Passage shown:
-- BEGIN --
This system that we will be running simulations for in this tutorial is a 3x3 array of 3HB monomers:
![image.png](attachment:image.png)
 <br />
 However, it is necessary to solvate these monomers in water:
 ![image-2.png](attachment:image-2.png)
  <br />
 The cubic box is simply the array of monomers solvated in water.

In [5]:
# Load Amber files - if you cloned the github repository these files should load with no errors and are found 
#   in the same place as this notebook
prmtop = app.AmberPrmtopFile('pdb_files/systems/3HB_monomer_2_2_array/3HB_monomer_2_2_array.prmtop') # Topology file
inpcrd = app.AmberInpcrdFile('pdb_files/systems/3HB_monomer_2_2_array//3HB_monomer_2_2_array.rst7') # Coordinate file

Now we can create a system and intergrator object: <br />
- System
    - nonbondedMethod: This is the method for handling nonbonded interactions, here the Particle Mesh Ewald method is chosen (PME) and is a common method for describing long-range electrostatic interactions in MD simulations.
    - nonbondedCutoff: This is a cutoff distance for nonbonded interactions. i.e. If atoms are further than this distance apart (1nm) they will not interact with eachother.
    - constraints: This is where constraints are added to the system, this constraint (HBonds) makes sure no any bonds involving hydrogen are kept fixed, preventing flucutaution of these bonds during simulations.
- Integrator (temp, collision rate, integration time step)
    - Temperature: We can set the temperature in units of Kelvin.
    - Collision rate: The freqeuncy of which random collision forces are applied to particles in the system.
    - Time step: This is the integration time step and is the length of time between integration steps.

In [6]:
# Create system and integrator
system = prmtop.createSystem(nonbondedMethod=app.PME, nonbondedCutoff=1.0*unit.nanometers, constraints=app.HBonds)
integrator = mm.LangevinIntegrator(300*unit.kelvin, 1.0/unit.picoseconds, 2.0*unit.femtoseconds)

ValueError: Illegal nonbonded method for a non-periodic system

Now we have set up our system and integrator, we need to set up a simulation with the files we loaded (topology (prmtop file) and input coordinate "inpcrd" for short (rst7 file) and both the system and integrator.

In [None]:
# Create simulation
simulation = app.Simulation(prmtop.topology, system, integrator)
simulation.context.setPositions(inpcrd.positions)

The next step is to minimize the energy the enrgy of system and finds the local minimum energy of the system.
-- END --
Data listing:
-- BEGIN --
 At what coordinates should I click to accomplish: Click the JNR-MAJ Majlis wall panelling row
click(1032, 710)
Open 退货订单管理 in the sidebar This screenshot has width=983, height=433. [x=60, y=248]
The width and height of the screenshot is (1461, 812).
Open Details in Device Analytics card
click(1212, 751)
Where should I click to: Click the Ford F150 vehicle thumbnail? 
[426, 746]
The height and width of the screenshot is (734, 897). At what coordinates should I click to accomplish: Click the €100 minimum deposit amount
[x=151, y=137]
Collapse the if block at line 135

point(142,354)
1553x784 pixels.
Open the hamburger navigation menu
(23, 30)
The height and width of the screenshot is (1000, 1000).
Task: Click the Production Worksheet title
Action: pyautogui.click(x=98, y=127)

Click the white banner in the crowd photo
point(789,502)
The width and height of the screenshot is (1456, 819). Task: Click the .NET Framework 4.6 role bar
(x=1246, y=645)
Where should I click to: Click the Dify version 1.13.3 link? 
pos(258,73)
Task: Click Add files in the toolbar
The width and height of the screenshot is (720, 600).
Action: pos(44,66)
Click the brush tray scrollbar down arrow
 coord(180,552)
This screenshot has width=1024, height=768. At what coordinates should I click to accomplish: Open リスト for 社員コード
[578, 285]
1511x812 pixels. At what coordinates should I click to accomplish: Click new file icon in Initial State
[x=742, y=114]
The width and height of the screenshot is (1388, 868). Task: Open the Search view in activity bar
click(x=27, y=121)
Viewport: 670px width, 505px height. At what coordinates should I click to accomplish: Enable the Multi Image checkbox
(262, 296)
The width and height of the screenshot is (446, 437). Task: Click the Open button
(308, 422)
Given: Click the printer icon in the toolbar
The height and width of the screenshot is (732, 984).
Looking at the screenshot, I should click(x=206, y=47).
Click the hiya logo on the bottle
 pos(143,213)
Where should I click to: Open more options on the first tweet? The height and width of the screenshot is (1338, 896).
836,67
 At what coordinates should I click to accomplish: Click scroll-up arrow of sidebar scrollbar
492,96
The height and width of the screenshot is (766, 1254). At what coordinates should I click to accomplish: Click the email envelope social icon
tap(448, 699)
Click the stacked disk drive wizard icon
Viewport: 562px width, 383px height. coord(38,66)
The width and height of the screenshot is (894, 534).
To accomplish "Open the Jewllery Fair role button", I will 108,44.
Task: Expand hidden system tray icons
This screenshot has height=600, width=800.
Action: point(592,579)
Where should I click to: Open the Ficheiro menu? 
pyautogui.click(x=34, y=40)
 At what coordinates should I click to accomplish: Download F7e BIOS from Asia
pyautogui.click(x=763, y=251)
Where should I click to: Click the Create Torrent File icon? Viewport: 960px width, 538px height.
-- END --
List of tasks:
A. Check each statement against the simulation setup tutorial and answer yes or no, quoting the words of the tutorial that decide it: (i) the cutoff distance for nonbonded interactions is 1 nm; (ii) the temperature is set in units of Celsius; (iii) the Particle Mesh Ewald method is described as common for long-range electrostatic interactions.
B. Carry on the simulation setup tutorial after its final sentence about minimizing the energy of the system.

Responses to the exercise:
A.
(i) Yes: "If atoms are further than this distance apart (1nm) they will not interact with eachother."
(ii) No: "We can set the temperature in units of Kelvin."
(iii) Yes: "is a common method for describing long-range electrostatic interactions in MD simulations."

B.
In [None]:
# Minimize energy
simulation.minimizeEnergy()

The final step beofre running the simulation is assign the correct distribution of velocities to particles in our simulation. The Maxwell-Boltzmann distribution is used here generate velocities at the specified temperature. <br />

Note: The temperature at which velocities are set should be the same as the temperature set for the integrator.

In [None]:
# Set initial velocities
simulation.context.setVelocitiesToTemperature(300*unit.kelvin)

No we can run our simulation and specify some reporters for out outputs.
- PDBReporter: This will generate a trajectory file for our simulation and we specify a (filename, intervals to record)
- StateDataReporter: This will generate a csv file containing important parameters from the simulation and we specify (filename , intervals to record, data to output)

And run the simulation by calling "simulation.step(number_of_steps)"

For the StateDataReporter, a list of different outputs we can record from our system are listed here: http://docs.openmm.org/7.0.0/api-python/generated/simtk.openmm.app.statedatareporter.StateDataReporter.html

In [None]:
# Run simulation
# Note: this will not output anything, and instead the outputs are redirected to the specified files
simulation.reporters.append(app.PDBReporter('3HB_monomer_3_3_array_output.pdb', 1000))
simulation.reporters.append(app.StateDataReporter('3HB_monomer_3_3_array_data.csv', 1000, step=True, potentialEnergy=True, temperature=True))
#simulation.step(10000)


# 3. Second simulation - NPT simulation followed by the production run
## 3.1 NPT simulation
An NPT simulation is useful to equilibrate the system before running the final main simulation (this final simulation will be very similar to the first simulation carried out - but likely for many more steps). Equilibrating the system allows it to reach a non-fluctuating density. An addition in NPT simulations is a "barostat", this applies a pressure to the system and will allow it reach the correct density at the specified pressure.

Before running the simulation, an "initial_npt_simulation" function is defined below: <br />
- Filename: Uses the os module and split function to extract the name of the system - this will be used to name output files from this step.
- prmtop and inpcrd: This is set up the same way as before, but the filenames are passed to function instead of directly to the "prmtop" and "inpcrd" variables.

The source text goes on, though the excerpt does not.